Do you feel like stress is holding you back from a happy life? Discover how Pilates can help you find peace.
by Deborah Fletcher
Introduction to Pilates
The Basics
Pilates is a form of exercise that focuses on strengthening the body while maintaining alignment and control. It consists of low-impact movements that engage both the body and mind.
Origin
Joseph Pilates developed Pilates in the early 20th century. He believed that by strengthening the core muscles, practitioners could benefit physically and mentally. It has since gained popularity and is practised worldwide.
Equipment
Pilates exercises can be performed on a mat or using specialized equipment like the reformer, cadillac, and barrels. The latter is used to enhance the effectiveness of certain movements and make them more challenging.
The Connection between Pilates and Stress Relief
Focused Movement
Pilates helps calm the mind by bringing focus to movement, breath and body awareness, allowing the participant to disassociate from stress and anxiety.
Release Tension
A Pilates session helps ease tension in the muscles caused by physical or emotional stressors. Engaging in Pilates movements releases endorphins that produce a sense of well-being.
Body-Mind Link
Many people who suffer from stress become disconnected from their bodies. With consistent Pilates practice, they can reconnect through the mind-body link, promoting greater self-awareness and learning how to move with intention.
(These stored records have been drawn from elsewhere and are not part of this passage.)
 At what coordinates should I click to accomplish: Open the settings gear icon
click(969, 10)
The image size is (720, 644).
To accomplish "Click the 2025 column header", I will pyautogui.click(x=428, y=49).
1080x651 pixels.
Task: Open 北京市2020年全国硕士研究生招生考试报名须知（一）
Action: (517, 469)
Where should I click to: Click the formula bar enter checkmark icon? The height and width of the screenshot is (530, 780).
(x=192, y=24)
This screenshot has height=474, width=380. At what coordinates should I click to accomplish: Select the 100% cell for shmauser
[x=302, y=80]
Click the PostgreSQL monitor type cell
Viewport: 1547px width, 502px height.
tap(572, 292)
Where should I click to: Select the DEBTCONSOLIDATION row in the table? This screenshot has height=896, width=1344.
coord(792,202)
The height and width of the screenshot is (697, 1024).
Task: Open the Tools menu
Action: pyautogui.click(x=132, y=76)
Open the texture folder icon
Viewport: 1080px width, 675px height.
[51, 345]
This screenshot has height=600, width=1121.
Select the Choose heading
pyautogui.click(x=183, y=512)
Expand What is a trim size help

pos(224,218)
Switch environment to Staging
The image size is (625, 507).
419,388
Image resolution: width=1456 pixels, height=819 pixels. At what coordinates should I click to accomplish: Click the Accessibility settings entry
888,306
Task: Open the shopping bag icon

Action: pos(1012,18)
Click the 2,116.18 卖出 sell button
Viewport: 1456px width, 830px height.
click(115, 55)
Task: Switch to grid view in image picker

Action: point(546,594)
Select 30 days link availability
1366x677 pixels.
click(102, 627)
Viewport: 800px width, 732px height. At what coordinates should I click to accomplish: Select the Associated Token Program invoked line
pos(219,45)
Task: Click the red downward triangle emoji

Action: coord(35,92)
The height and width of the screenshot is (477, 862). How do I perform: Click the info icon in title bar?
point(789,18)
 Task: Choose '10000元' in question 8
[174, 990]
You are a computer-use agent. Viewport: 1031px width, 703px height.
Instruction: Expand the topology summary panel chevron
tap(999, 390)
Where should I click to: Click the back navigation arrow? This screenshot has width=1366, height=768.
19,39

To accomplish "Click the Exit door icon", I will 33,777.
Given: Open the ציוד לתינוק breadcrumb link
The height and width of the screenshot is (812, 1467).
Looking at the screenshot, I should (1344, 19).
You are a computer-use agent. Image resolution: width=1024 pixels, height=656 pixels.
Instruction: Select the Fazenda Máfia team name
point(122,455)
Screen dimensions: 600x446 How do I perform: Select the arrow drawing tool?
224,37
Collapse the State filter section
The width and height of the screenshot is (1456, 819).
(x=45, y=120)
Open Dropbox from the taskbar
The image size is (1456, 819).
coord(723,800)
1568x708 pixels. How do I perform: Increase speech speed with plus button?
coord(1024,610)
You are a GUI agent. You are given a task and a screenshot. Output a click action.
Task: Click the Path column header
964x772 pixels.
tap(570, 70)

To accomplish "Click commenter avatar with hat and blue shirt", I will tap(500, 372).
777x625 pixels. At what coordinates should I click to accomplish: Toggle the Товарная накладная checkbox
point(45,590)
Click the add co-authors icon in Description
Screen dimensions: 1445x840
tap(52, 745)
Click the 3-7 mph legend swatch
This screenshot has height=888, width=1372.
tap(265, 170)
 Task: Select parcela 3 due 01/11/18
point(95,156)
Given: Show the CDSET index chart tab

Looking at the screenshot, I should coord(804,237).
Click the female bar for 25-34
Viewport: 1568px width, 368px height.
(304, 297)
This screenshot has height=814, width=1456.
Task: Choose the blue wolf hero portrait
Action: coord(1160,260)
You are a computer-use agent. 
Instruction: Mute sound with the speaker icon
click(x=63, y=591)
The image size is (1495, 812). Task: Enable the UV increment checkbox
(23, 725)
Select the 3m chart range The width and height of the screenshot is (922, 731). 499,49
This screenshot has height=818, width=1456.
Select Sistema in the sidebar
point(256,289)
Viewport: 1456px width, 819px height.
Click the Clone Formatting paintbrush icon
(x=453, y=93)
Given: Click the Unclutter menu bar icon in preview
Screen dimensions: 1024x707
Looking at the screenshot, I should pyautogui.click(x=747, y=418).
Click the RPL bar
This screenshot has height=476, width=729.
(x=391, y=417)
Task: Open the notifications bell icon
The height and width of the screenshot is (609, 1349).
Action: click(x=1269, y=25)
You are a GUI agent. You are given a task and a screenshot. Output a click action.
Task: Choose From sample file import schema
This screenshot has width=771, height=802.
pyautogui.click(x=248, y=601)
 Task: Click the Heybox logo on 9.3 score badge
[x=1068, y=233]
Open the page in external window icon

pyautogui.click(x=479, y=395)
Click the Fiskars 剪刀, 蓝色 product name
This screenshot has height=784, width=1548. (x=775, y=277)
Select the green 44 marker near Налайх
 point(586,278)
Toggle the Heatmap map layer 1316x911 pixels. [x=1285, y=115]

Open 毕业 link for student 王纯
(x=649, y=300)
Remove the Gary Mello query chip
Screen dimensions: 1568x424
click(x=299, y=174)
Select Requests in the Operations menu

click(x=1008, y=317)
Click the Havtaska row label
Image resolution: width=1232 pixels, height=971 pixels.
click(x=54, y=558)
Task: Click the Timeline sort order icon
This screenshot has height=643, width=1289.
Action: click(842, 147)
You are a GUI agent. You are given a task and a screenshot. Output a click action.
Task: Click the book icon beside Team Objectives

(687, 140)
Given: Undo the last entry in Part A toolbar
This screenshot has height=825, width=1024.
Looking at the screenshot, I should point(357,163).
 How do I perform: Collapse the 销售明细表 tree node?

The Connection between Pilates and Stress Relief
Benefits of Pilates for Stress Reduction
*Reduced Cortisol Levels
Pilates reduces cortisol, the hormone produced during stress. When cortisol levels are high, your body can hold onto fat, which can increase your blood pressure and blood sugar.
*Promotes Relaxation
Pilates movements activate the parasympathetic nervous system, which controls the "rest and digest" response, promoting relaxation and calmness.
*Develops Resilience
Pilates builds physical and mental resilience, helping you manage and cope with stress, anxiety and other challenges and feel more balanced and centered.
Key Pilates Exercises for Stress Relief
The Cat stretch
The Cat-Stretch involves breathing to alleviate stress and strengthen the abdominal muscles.
The Roll-up
The Roll-Up is a classical Pilates exercise that stretches the hamstrings and spine, promoting relaxation.
The Teaser
The Teaser develops core strength, balances the back muscles and enhances body-mind connection.
Breathing Techniques for Stress Relief
Ribcage Breathing
Ribcage breathing emphasizes expanding the ribcage to maximise breathing capacity and manage stress more effectively.
Latissimus Dorsi Breathing
Latissimus Dorsi breathing focuses on breathing through the lower back and abdomen, helping to release tension and calm the body and mind.
Deep Belly Breathing
Deep belly breathing slows the heart rate, leading to a sense of calmness and relaxation.
Incorporating Pilates into your Stress Reduction Routine
Sign up to BecOMe
You can choose from 3 different memberships to suit your needs. Offering online demand classes, live zoom classes as well as face to face sessions. Learn the basics and develop as and when you feel ready. Finding a safe practise and listening to your body is key.
Make Time
Set aside 30 minutes to an hour every day to engage in Pilates exercises. Incorporate them into your morning routine for optimal results. This can involve just some simple breathwork techniques to activate the core or gentle movement to start the day right.
Discover a Routine
Experiment with different Pilates movements to create a routine that suits you. Take time to find movements that work best for your body and create a stress-reducing routine tailored to your unique needs. Explore with a range of equipment suitable for mat work and find some dynamic in your practise.
Conclusion and Next Steps
Practice Makes Perfect
Remember that consistent Pilates practice is key to reducing stress and enhancing your well-being.
Take a Holistic Approach
Make Pilates a part of a bigger picture in stress reduction, like proper diet, meditation, mindfulness and rest.
Stay Committed Lastly, remember to stay committed, and enjoy the journey of improving your physical and mental health.